▶ [ARTICLE]:
I, I have always been like a creator. Like I truly did not consider myself creative and I was not like an artist. I still can’t. I just, I don’t call myself an artist because I didn’t draw at all. Prior to 2020, I sewed, I love sewing and quilting. Obviously cooking and baking. I like painting as far as like, not like fine art, but like I painted, you know, a mural on my wall as a kid and I, I like that kind of thing. But I have absolutely no formal art training or anything like that. I do enjoy creating things. And so that’s always been with me in some capacity. But digital art and drawing and lettering is totally new as of the past two years.

Julia: 10:20

Nice. That’s really cool. And bringing us back now to the present. Do you remember feeling any nerves when you first decided to make a formal business out of it and you know, how did you manage that? How did you say, okay. I really wanna go after that thing and I’m just gonna go.

Miranda: 10:35

Yes, there were definitely nerves. I in general am a relatively like nervous, anxious person. So like I can get nervous about anything. And so for sure about this, there was when I opened my Etsy shop, I told my husband, cuz like obviously, like he knew what I had been working on. And I think I told my sister and I told no one else. Didn’t tell my family. I didn’t tell my friends. There were no social media. Because I was so nervous and afraid that it would flop and I would just have to pretend I had never done it.

And you know, with putting anything you create out there, whether it’s something you’ve written, something you’ve drawn an idea in general, that means something to you. There’s a lot of vulnerability that comes with that. Because you’re opening yourself up to criticism or just flat rejection. And so a lot of my nerves were really surround. You know, they surrounded me presenting myself as an artist, as an entrepreneur, as something that, you know, I had no experience in.

And especially we, as dietitians, we harp on the fact that there are a lot of qualifications. You need to be a dietitian, you know, and for good reason, like that should be known. But I think that was so ingrained in me that when it came time to do something different, I was like, who am I to try and sell something that I drew? Like, I have no formal art training. I I’m flying by the seat of my pants, especially when it comes to running a business.

▶ [EXERCISE PROMPT]: Reproduce word for word the passage of the interview that opens with "Julia: 10:20" and closes with "just gonna go.".

▶ [DATA SECTION]:
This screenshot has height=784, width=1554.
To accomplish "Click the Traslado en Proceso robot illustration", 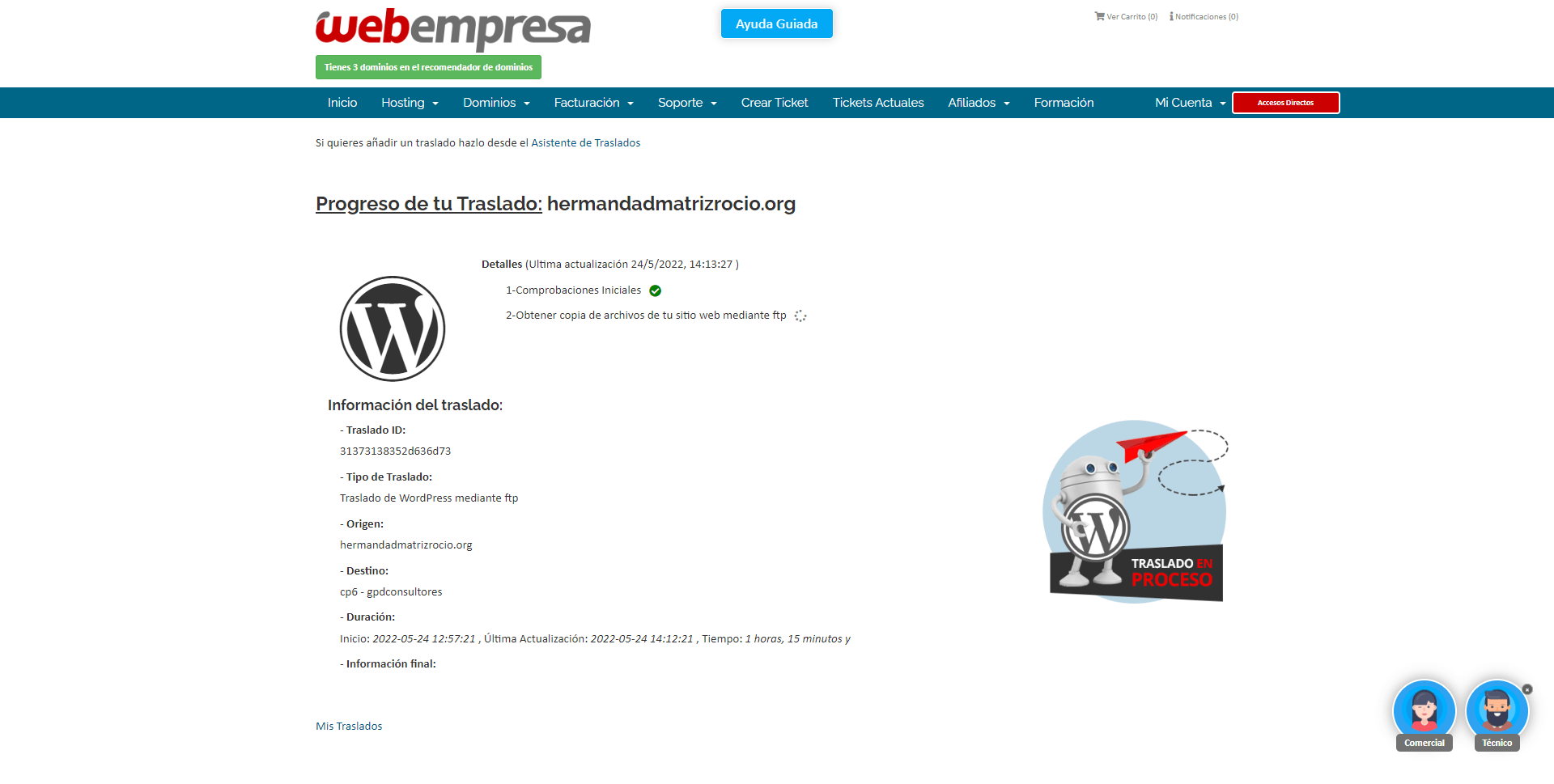I will coord(1136,511).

▶ [EXERCISE RESPONSE]:
Julia: 10:20

Nice. That’s really cool. And bringing us back now to the present. Do you remember feeling any nerves when you first decided to make a formal business out of it and you know, how did you manage that? How did you say, okay. I really wanna go after that thing and I’m just gonna go.